DJ: So before we go on, let’s talk about their natural range. Not introduced range yet. To where are beavers natural and how many species are there?
BG: There are two species of beaver. There is Castor canadensis, which is the North American beaver, and then there is Castor fiber, which is the Eurasian beaver. They’re very closely related. They can’t interbreed but they are visually indistinguishable for most people. The North American beaver’s historic range was basically northern Mexico to the tundra line, essentially. Every state in the continental United States and nearly the entirety of Canada had beavers. They were incredibly abundant. Over in Europe, again, beavers covered nearly the entirety of the European continent and most of Asia as well. There were beavers as far east as the Korean peninsula, historically, which most people don’t realize. This was once an extraordinarily abundant animal and we’re gradually getting back to that point.
DJ: So, again, before we go to what happened with conquest, can you tell me the average size of a beaver, and how big is a huge one, and also I’ve heard they run in a variety of colors.

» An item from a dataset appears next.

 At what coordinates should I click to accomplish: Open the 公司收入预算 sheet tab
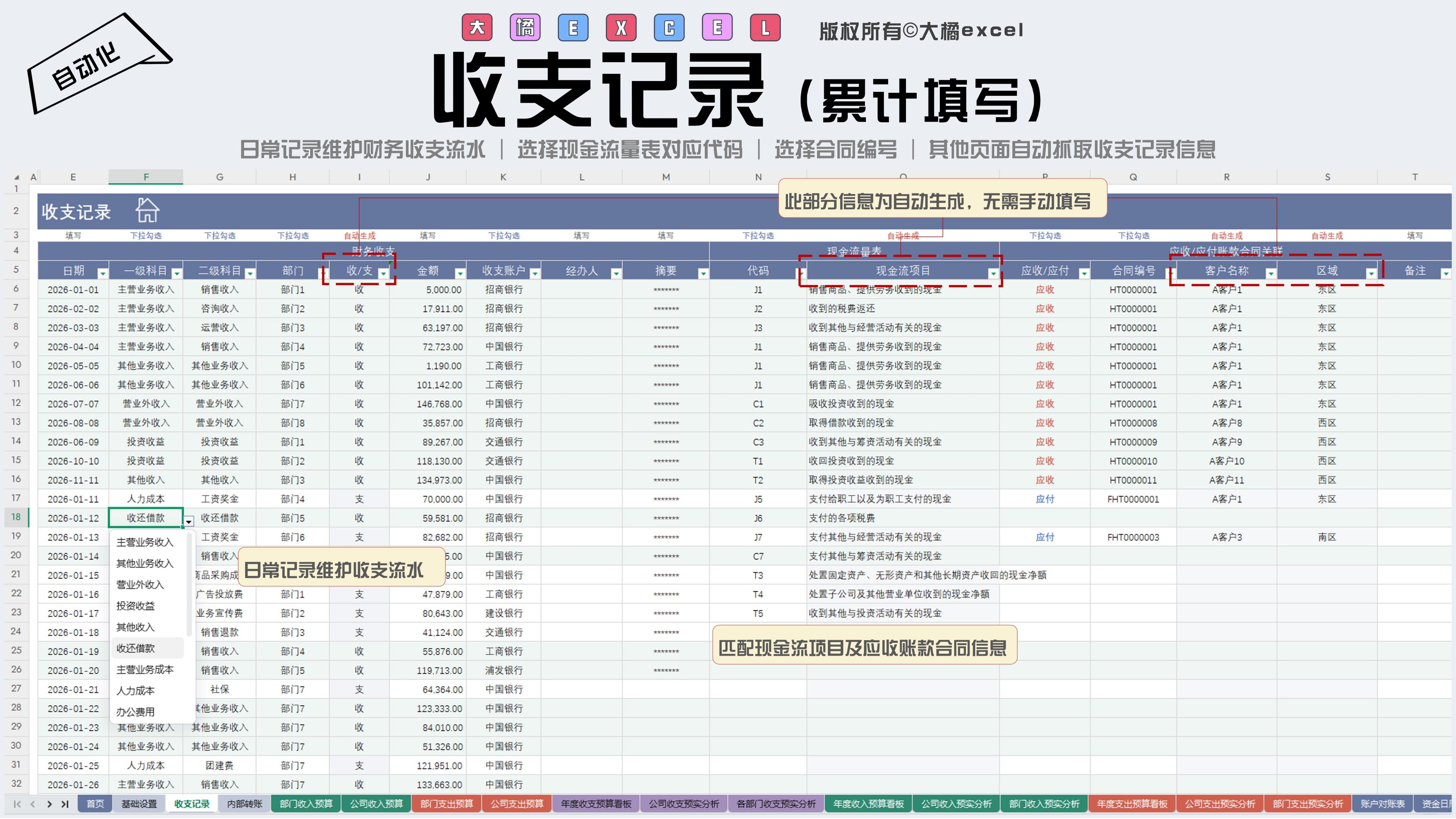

BG: A typical adult beaver is probably going to be 50-60 pounds. But 70-pounders are not unusual. I think they are bigger than most people realize. When most people see beavers, they just see a head moving across the water at twilight, with the rest of the body submerged, and you don’t quite realize that these are really some hefty, powerful animals. They weigh as much as many decent-sized domestic dogs.
They do come in a variety of colors. You’ll see beavers who are as light as balsa wood, and as dark as dark chocolate. They definitely come in a range of colors within the general brown spectrum.
DJ: And how long do they normally live and who eats them?
BG: In the wild, 12-15 years would be a pretty old beaver. They’re eaten by all kinds of large carnivores. Wolves love beavers and in some places beavers are actually the majority of wolves’ summertime diet. I think people don’t realize what an important food staple beavers are for wolves in places where beavers and wolves co-occur. Grizzly and black bears both eat beavers. Cougars love beavers. I saw a picture recently of a lynx that had killed a beaver, which was pretty impressive. And as coyotes occupy more and more of the North American land mass, they become a really significant beaver predator as well. One biologist described beavers to me as a fat, slow, smelly package of meat, so there is certainly a lot out there that preys on them.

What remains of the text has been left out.